Dealing recently with some task (the same that inspired us to implement WeakTable), we were in a position to use a dictionary as a key in another dictionary.
What are the rules for the class to be used as key:
- key should be immutable;
- key should implement a
GetHashCode() method;
- key should implement a
Equals() method.
The first requirement is usually implemented as a documentation contract like this:
As long as an object is used as a key in the Dictionary<TKey, TValue> , it must not change in any way that affects its hash value.
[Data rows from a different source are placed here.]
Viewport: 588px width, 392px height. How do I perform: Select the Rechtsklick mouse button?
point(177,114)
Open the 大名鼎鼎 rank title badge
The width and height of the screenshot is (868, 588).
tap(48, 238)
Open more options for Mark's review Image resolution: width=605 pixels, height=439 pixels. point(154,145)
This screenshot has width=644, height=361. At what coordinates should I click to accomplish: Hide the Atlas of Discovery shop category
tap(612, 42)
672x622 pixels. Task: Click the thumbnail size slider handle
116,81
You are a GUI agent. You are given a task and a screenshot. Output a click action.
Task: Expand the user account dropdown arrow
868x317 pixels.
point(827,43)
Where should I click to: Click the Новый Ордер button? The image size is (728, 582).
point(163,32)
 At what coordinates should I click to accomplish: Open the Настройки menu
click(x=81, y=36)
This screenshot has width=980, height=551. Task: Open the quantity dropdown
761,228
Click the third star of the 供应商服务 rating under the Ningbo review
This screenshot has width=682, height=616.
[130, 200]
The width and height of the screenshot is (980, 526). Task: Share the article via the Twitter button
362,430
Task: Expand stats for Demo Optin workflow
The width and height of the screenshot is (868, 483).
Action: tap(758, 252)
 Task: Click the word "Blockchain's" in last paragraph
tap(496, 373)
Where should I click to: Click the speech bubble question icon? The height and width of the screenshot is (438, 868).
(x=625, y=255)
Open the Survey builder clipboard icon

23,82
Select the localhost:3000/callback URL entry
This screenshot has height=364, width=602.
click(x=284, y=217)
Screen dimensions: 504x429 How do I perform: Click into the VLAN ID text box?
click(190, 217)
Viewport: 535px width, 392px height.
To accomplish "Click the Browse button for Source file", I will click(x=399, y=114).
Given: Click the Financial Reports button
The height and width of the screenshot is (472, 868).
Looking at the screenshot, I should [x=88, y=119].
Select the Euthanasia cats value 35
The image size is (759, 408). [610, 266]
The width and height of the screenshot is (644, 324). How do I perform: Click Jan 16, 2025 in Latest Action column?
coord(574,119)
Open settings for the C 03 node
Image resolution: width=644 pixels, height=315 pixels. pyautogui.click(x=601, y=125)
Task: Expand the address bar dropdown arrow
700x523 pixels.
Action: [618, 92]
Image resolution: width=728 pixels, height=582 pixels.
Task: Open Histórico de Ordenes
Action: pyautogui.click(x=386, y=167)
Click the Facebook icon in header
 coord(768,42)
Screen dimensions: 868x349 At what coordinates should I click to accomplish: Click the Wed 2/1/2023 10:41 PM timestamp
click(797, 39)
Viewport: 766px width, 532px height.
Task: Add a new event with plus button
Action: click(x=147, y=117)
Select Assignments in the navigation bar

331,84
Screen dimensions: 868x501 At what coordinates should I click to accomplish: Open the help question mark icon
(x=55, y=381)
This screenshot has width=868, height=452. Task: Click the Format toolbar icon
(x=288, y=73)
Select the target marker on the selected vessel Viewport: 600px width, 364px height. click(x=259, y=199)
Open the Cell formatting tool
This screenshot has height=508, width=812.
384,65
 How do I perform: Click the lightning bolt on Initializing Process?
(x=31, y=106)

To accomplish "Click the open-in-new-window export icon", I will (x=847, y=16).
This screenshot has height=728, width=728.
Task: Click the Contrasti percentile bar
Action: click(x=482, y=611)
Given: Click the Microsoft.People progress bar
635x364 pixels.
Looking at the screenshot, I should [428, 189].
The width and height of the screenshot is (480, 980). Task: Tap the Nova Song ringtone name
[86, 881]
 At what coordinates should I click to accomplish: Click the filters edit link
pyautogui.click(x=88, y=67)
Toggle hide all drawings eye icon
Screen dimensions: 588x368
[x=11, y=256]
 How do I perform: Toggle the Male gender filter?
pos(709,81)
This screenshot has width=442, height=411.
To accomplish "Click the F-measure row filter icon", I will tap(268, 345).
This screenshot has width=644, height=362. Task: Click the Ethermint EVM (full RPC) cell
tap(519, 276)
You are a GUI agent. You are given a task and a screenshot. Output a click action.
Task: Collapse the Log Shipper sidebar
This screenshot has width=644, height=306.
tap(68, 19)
The third requirement about equals is trivially implemented as a method:
public bool Equals(IDictionary<K, V> x, IDictionary<K, V> y)
{
if (x == y)
{
return true;
}
if ((x == null) || (y == null) || (x.Count != y.Count))
{
return false;
}
foreach(var entry in x)
{
V value;
if (!y.TryGetValue(entry.Key, out value) ||
!valueComparer.Equals(entry.Value, value))
{
return false;
}
}
return true;
}
But how would you implement hash code?
We argued like this.
1. Let's consider the dictionary as a sparse array of values with only populated items that correspond to key hash codes.
2. Hash code is constructed using some fair algorithm. E.g like that used in java to calculate string's hash code:
n-1
h(s) = SUM (s[i]*p^(n-1-i)) mod m, where m = 2^31
i=0
In our case:
n can be arbitrary large int value, so in fact it's 2^32 ;
- items are enumerated in unknown order;
- there is only limited set of items, so most
s[i] are zeros.
As result we cannot use recurrent function to calculate a power p^k mod m. Fortunately one can build fast exponentiation arguing like this:
32/s - 1
p^k = p^ SUM 2^((s*i)*k[i]) mod m, where s some int: 1, 2, 4, 8, 16, or 32.
i=0
Thus
32/s - 1
p^k = PRODUCT (p^(2^(s*i)))^k[i] mod m
i=0
If s = 1 then k[i] is either 1 or 0 (a bit), and there is 32 different p^(2^i) mod m values, which can be precalculated.
On the other hand, if we select s = 8 we can write the formula as:
p^k = p^k[0] * (p^(2^8))^k[1] * (p^(2^16))^k[2] * (p^(2^24))^k[3] mod m
where k[i] is a 8 bit value (byte).
Precalculating all values
p^n, (p^(2^8))^n , (p^(2^16))^n , (p^(2^24))^n for n in 0 to 255 we reach the formula with 4 multiplications and with 1024 precalculated values.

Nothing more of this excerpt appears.